The underlying pool of AI hardware was broadly the same. What changed was the position within the capital structure and the strength of the corporate backstop.

Once the Broadcom guarantee was removed and the investor moved further down the structure, the required yield increased by well over two percentage points. That demonstrates that the perceived investment-grade quality of the senior securities depended as much on the guarantor as on the assets or tenant supporting them.

It also shows how risk can increase without appearing in headline corporate debt figures. Broadcom may not have borrowed the money directly, but its guarantee represents a real financial commitment. Rating agencies can treat such obligations as economically similar to debt when assessing effective leverage and financial flexibility.

A company can therefore appear conservatively financed at the corporate level while still supporting substantial risks through guarantees, lease commitments and project-finance structures elsewhere in the ecosystem.

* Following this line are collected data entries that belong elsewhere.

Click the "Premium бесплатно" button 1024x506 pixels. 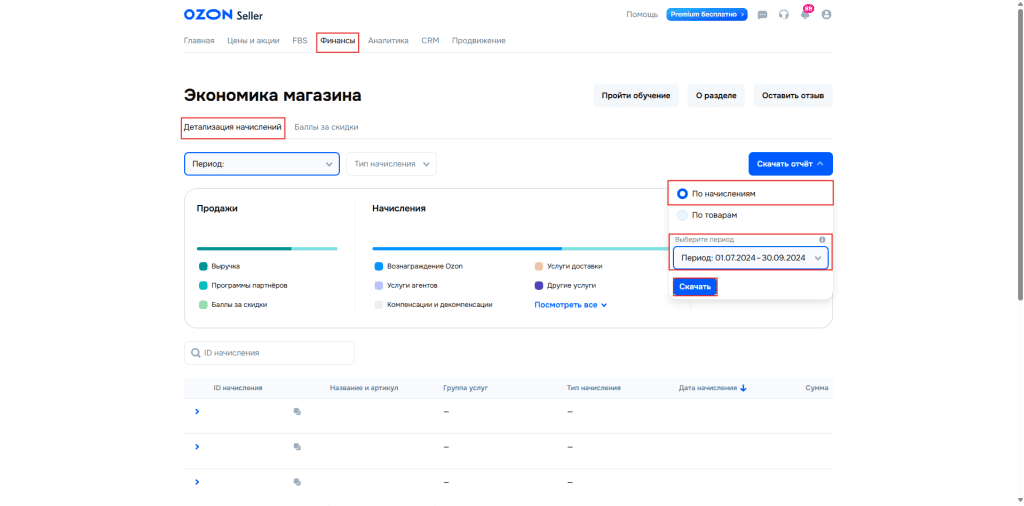pos(708,15)
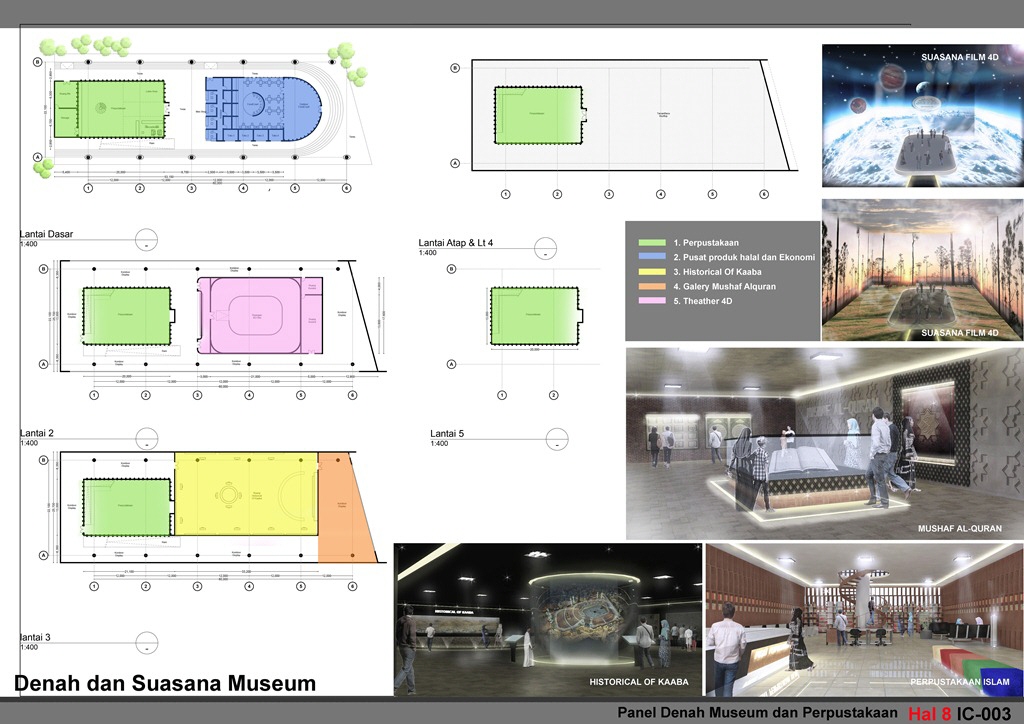Pick the yellow Historical Of Kaaba swatch
The image size is (1024, 724).
pyautogui.click(x=652, y=272)
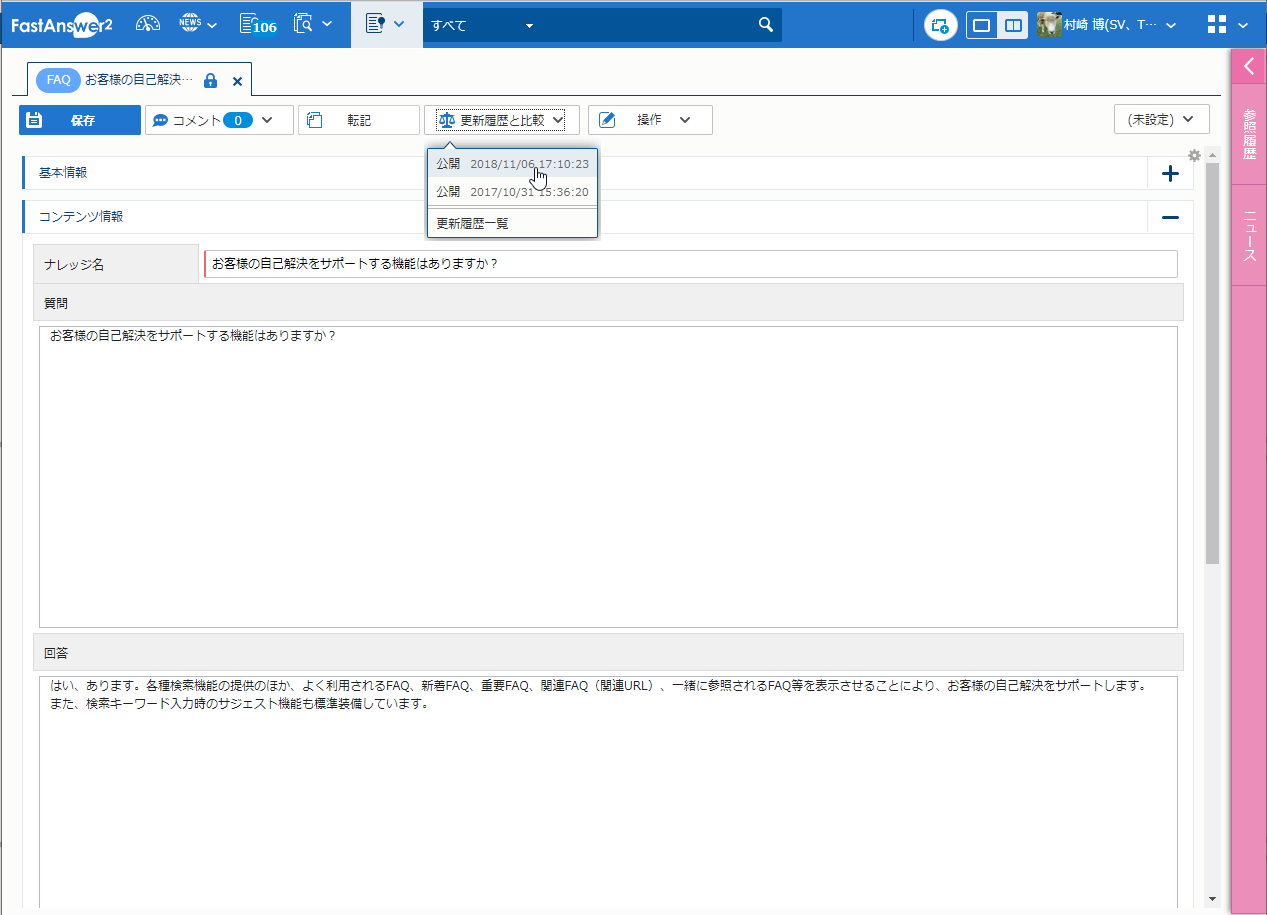Click the add new window icon

click(940, 25)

Financing long-term debt with short-lived assets

The collateral itself introduces another risk.

Much of the borrowing is ultimately supporting specialised technology hardware that may depreciate rapidly. Craig notes that a high-end AI chip could lose approximately half its resale value within three years, while the secondary market for such assets remains relatively undeveloped.

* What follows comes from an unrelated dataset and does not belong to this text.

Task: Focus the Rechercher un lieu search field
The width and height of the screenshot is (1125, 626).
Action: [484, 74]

Yet the associated debt may run for ten, thirty or even longer periods.

Financing an asset with a relatively short technological life using very long-term borrowing creates an obvious mismatch. If computing technology develops faster than expected, today’s premium infrastructure may become less valuable well before the debt issued against it matures.

This does not make every AI-related financing unattractive. Strong guarantees, durable leases and well-capitalised counterparties can provide substantial protection. But the name on the bond, its headline rating and the broad AI narrative are not sufficient.

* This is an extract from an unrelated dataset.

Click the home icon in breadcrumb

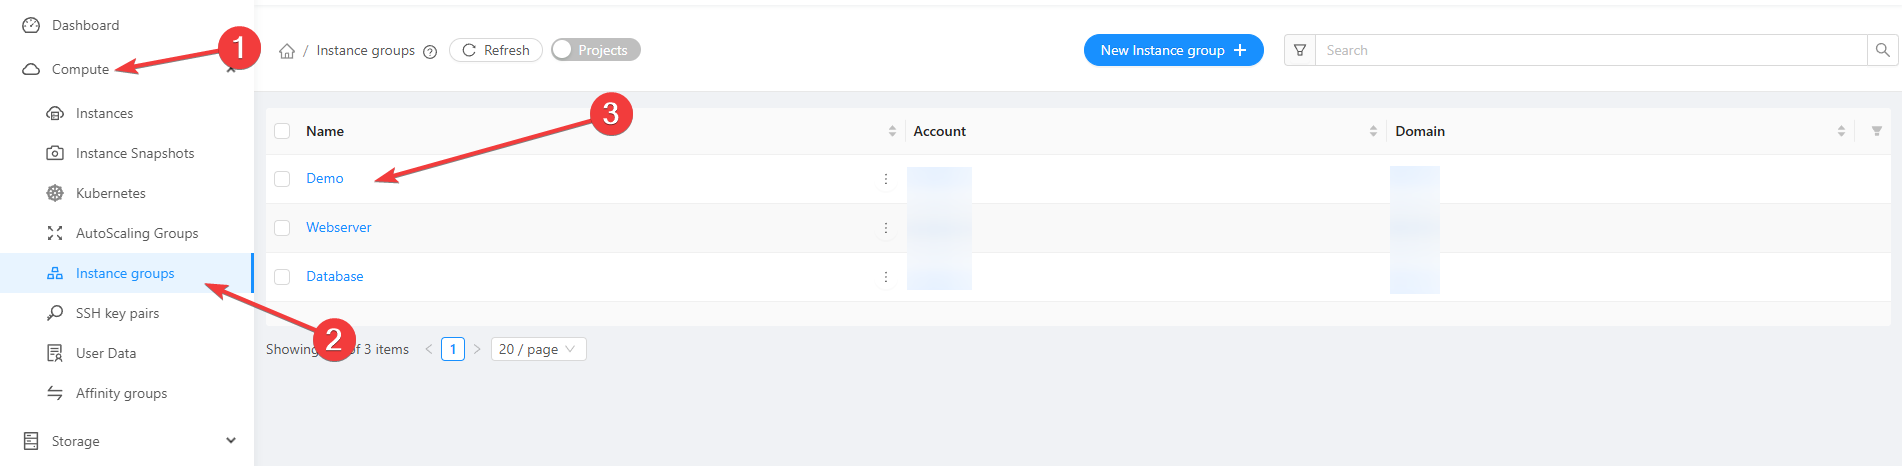[287, 51]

Investors must understand the underlying asset, the tenant, the guarantor, their position in the capital structure and the recoverable value of the collateral.

Why flexibility matters for MGTS Qualis Defensive

These developments reinforce the importance of active credit selection within the MGTS Qualis Defensive Fund.

The purpose of the fund’s fixed-income allocation is not simply to own a bond benchmark or to reproduce the concentrations developing elsewhere in financial markets. It is to provide diversified sources of income, capital stability and defensive return potential across changing economic conditions.

As AI-related issuers become larger parts of credit indices, a passive or benchmark-constrained approach may increasingly absorb this exposure by default. That does not mean every AI bond should be avoided. It means each security must earn its place in the portfolio.

This thinking helped inform our decision to provide seed capital to the newly launched Guinness Global Dynamic Bond Fund.

Craig’s unconstrained, research-led approach allows him to move across government bonds, investment-grade credit and other fixed-income opportunities without being forced to replicate benchmark weightings. He can distinguish between companies whose future issuance may already be reflected in spreads and those where the market may be underestimating the financing still to come.

Just as importantly, he can examine guarantees, leases and special-purpose structures to establish where the underlying risk genuinely resides.

AI remains a potentially transformative technology and many of the companies funding its development remain financially strong. The conclusion is not that an AI credit crisis is inevitable.

It is that the buildout is becoming too large, too capital intensive and too structurally complex to analyse through equity prices alone.

Increasingly, the success—or excess—of the AI cycle will be visible through bond supply, credit spreads, guarantees, collateral values and balance sheets. For fixed-income investors, detailed credit work and the freedom to step away from benchmark-driven exposure are likely to become more important, not less.

This article is for information only and does not constitute investment advice or a personal recommendation. Capital is at risk, and the value of investments can fall as well as rise.